For the paper copies, the cheapest solution is to get the books on a flight from Madrid to Malabo. “It will not be easy,” Alicante says, because bags are routinely searched at customs. So he is gradually coming around to the idea that the trek through Cameroon may be the best option. In this, he’ll be reviving a time-honored tradition of resistance: In the 1970s, Alicante recalled, Obiang’s uncle Macías Nguema took his fervor for Africanization to the extreme of declaring Western groceries “creations of the devil,” and people routinely smuggled olive oil, wine, and wheat flour through the neighboring jungle.

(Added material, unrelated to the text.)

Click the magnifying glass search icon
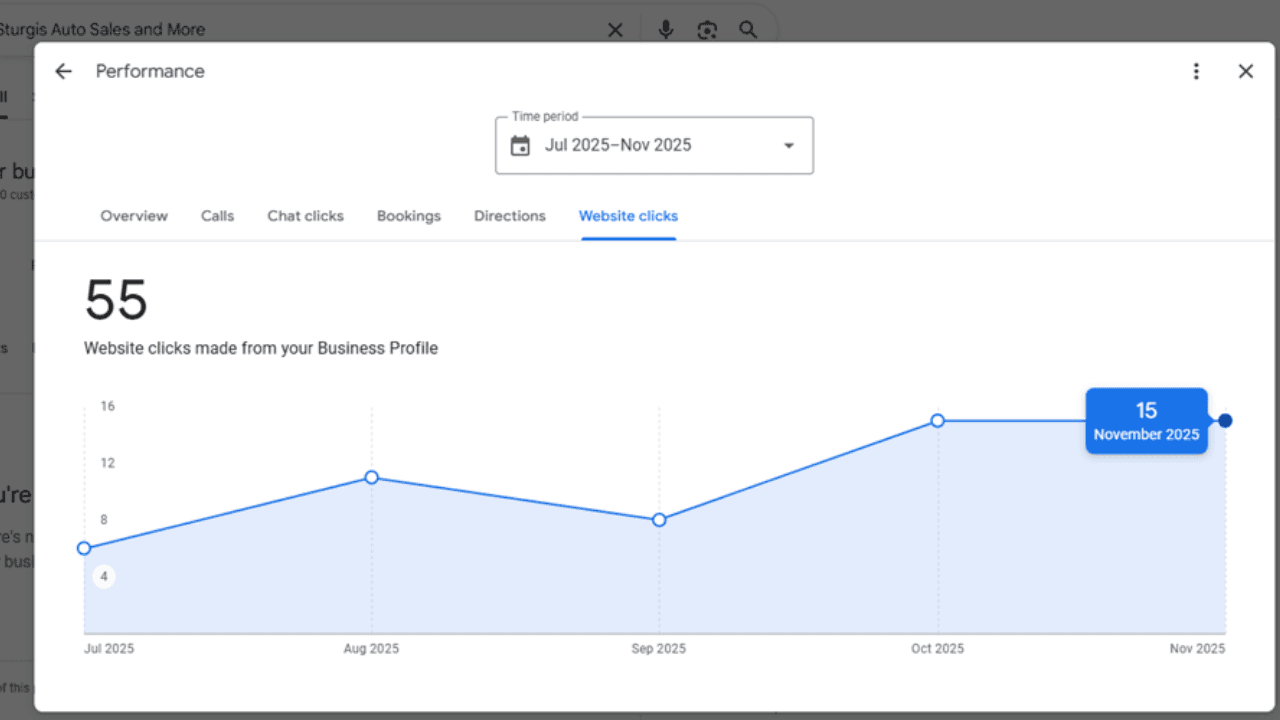Image resolution: width=1280 pixels, height=720 pixels. tap(748, 30)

Nowadays, he said, a bribe will do for most things, but not for a 122-page skewering of the president.
Obi’s Nightmare unites the Obiang-centric focus of LocosTV with the artistry of Esono’s captionless work. In Esono’s view, it will at last give him enough credibility to call himself a professional “BDiste”—French shorthand for an illustrator of bandes dessinées, or “illustrated strips.” “Up until now,” he told me recently, “I can’t really call myself a professional; I’ve never done a graphic novel.”

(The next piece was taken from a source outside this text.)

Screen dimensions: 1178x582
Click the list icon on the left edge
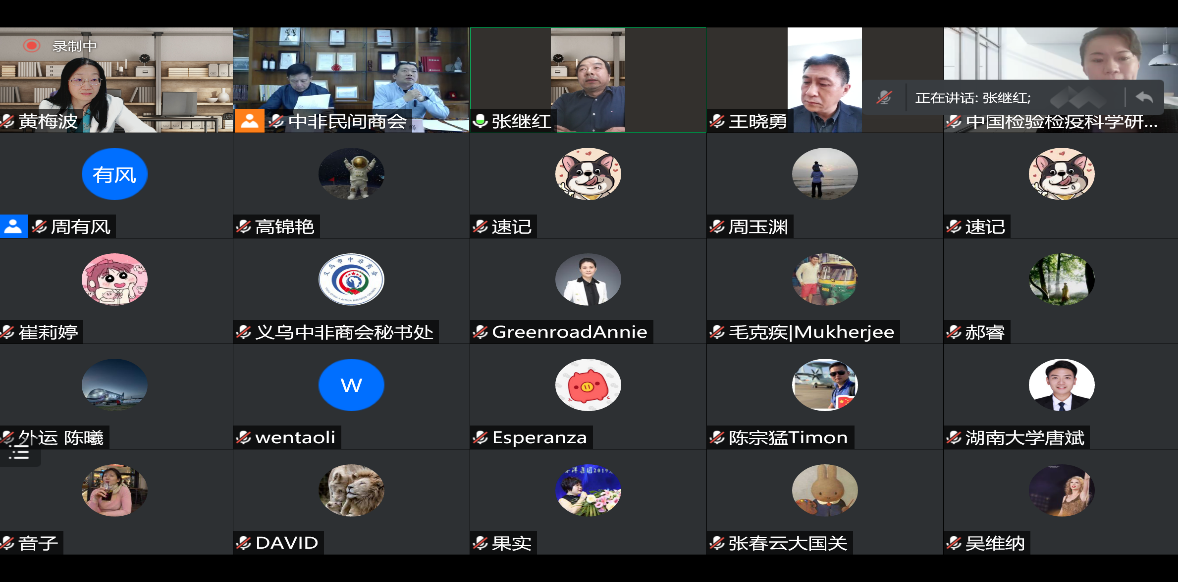(x=19, y=452)
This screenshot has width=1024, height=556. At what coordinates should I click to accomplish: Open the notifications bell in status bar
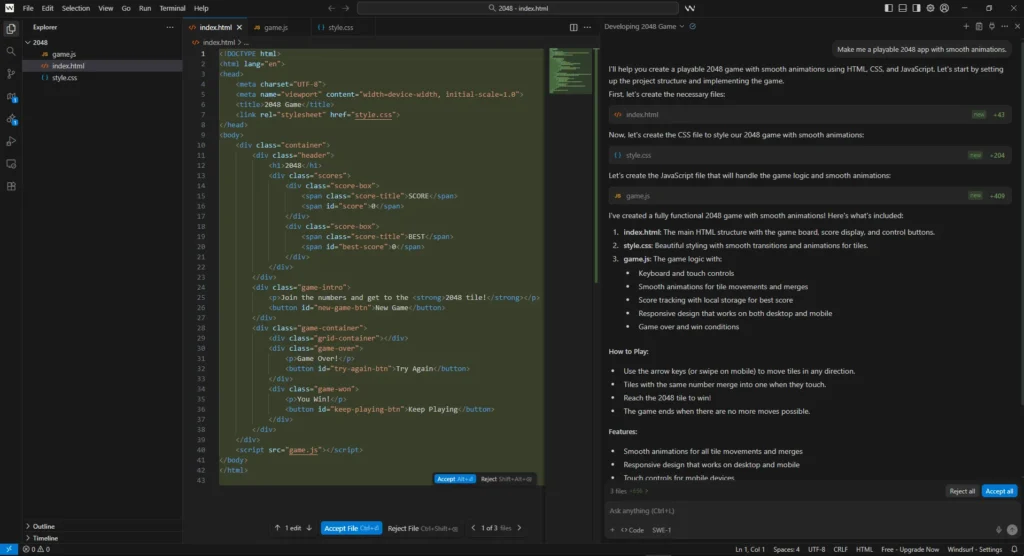[x=1014, y=549]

In all of this, partly funded by a Kickstarter campaign with the tagline “Comics vs. Dictatorship in Equatorial Guinea,” Esono hopes to capitalize on what many in Malabo perceive as a gradual easing of Obiang’s decades-long stranglehold on the forces of soft power. Hannah Appel, an anthropologist who studies Equatorial Guinea’s relationship with multinational oil companies, sees this evolution as the inevitable byproduct of the age of oil. “Equatorial Guinea is a much more bustling place today than it was as a pariah state,” she told me. Esono grew up during the claustrophobic years when roadblocks were seemingly everywhere and passes were required to move through the country. “Most people had never left their home cities and towns,” Appel said. “Today, there are thousands of people flying in and out all the time—Americans, Western
Europeans, Filipinos, people from all over the world who are part of the oil-working diaspora. That claustrophobia has had to change, a little bit.” In spite of the efforts made by the regime and oil companies to keep the offshore industry cordoned off from the local population—those efforts are the focus of Appel’s research—some degree of mixing has been inevitable.
Appel relayed a joke that’s become popular of late in Malabo: “We used to have a dictadura,” people say—a hard dictatorship. “Now we have a dicta-blanda”—a soft one. A smattering of exiles have returned to start shops and businesses, and in 2012 the country got its first bona fide bookstore.
In Esono’s words, “the old man can no longer control the mentality of the country: He controls what you eat, whether you’re able to eat or not, but he can’t control what you think.” With La Pesadilla de Obi, Esono is hoping to generate more than the cowed reaction he saw to Ávila Laurel’s hunger strike in 2011. By spiriting several thousand copies of the book into the country clandestinely, he wants to give average citizens the opportunity to engage with ideas that have long been banished from the country.
Appel maintains that “the vast majority of [Equatoguineans] would consider themselves dissidents, but they are terrified.” They are dissidents who have hitherto been too hobbled by repression and reliance on the regime’s patronage to speak out. “People have no idea if they’ll be met with quick and direct violence,” she says. Thus, according to Appel, they cannot trust one another enough to plan the kind of mass protests that might exert meaningful pressure on Obiang’s regime.
Could a comic book change that? In the concluding pages of Pesadilla, the exhausted autocrat leaves jail and seeks refuge in the back of a Catholic church, where he nods off to the sounds of the parishioners taking confession. So begins the “nightmare within the nightmare,” in which the devil himself offers to lead Obi on a tour of hell. Here, too, we encounter a problem of trust— “Calm down, calm down, papa,” the devil cautions Obi. “You don’t trust me? We’re soulmates.”